Mitigation of Polarization Fading in Phase OTDR by Sequential Dual Polarization Reception

Abstract

Phase-sensitive Optical Time-Domain Reflectometry (phi-OTDR) is inherently limited by polarization-induced fading caused by random state-of-polarization evolution of Rayleigh backscattered fields in optical fibers. These fluctuations lead to deep signal attenuation and degraded phase estimation in coherent detection systems. Conventional mitigation approaches rely on polarization-diversity receivers employing parallel coherent detection channels, which increases system complexity and cost. This paper presents a coherent phi-OTDR architecture that suppresses polarization fading using a single coherent receiver. The proposed method is based on the sequential acquisition of orthogonal polarization components of the backscattered field. Identical probe pulses are launched into the sensing fiber, while the returned signal is split into two orthogonal polarization states and time-multiplexed into a single coherent detection chain.

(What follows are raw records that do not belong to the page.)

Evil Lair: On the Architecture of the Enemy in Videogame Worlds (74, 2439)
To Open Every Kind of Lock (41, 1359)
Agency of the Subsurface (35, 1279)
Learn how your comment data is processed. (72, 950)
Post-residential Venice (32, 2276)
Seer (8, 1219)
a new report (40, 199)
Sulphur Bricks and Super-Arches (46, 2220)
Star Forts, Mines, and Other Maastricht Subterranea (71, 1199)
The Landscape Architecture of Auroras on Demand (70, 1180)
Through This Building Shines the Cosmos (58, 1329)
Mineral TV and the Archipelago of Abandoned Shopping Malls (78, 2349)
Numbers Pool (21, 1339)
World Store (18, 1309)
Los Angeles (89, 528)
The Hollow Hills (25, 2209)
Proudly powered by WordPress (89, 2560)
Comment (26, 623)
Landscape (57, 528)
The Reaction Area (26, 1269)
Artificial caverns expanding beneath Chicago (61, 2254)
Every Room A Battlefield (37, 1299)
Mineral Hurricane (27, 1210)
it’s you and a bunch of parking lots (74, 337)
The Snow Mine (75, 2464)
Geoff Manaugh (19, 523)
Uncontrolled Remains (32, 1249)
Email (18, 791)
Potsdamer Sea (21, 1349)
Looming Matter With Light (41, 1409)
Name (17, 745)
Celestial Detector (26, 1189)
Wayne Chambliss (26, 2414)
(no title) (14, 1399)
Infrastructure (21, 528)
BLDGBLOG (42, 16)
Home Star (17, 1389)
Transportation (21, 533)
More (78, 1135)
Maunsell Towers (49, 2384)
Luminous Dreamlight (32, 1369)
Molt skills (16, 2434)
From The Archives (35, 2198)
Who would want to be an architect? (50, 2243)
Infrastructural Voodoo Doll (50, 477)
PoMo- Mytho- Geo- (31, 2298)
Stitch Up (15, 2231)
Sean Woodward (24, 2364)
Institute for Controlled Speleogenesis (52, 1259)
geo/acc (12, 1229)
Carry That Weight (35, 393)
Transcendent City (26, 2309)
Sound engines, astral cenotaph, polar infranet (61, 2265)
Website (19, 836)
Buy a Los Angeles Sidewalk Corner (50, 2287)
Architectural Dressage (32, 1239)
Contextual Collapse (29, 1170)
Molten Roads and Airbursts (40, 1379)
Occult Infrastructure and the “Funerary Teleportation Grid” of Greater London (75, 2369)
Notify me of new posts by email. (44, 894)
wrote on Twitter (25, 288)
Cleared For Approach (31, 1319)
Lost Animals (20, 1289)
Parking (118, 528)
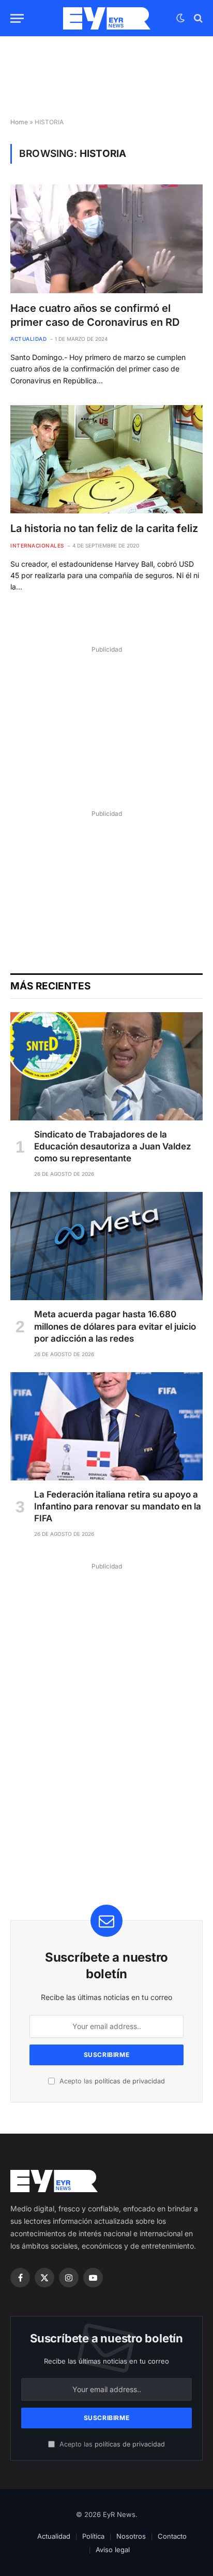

The complex responses corresponding to both polarization states are subsequently combined using Maximum-Ratio Combining (MRC), enabling statistically efficient phase reconstruction without parallel receiver hardware. Experimental results demonstrate effective fading suppression and robust vibration detection. Compared to selecting only the stronger polarization channel, the proposed MRC-based approach provides an improvement in the Signal-to-Noise Ratio (SNR) of approximately 3 dB. The architecture preserves polarization diversity gain while significantly reducing receiver complexity, offering a cost-efficient solution for polarization-independent distributed acoustic sensing.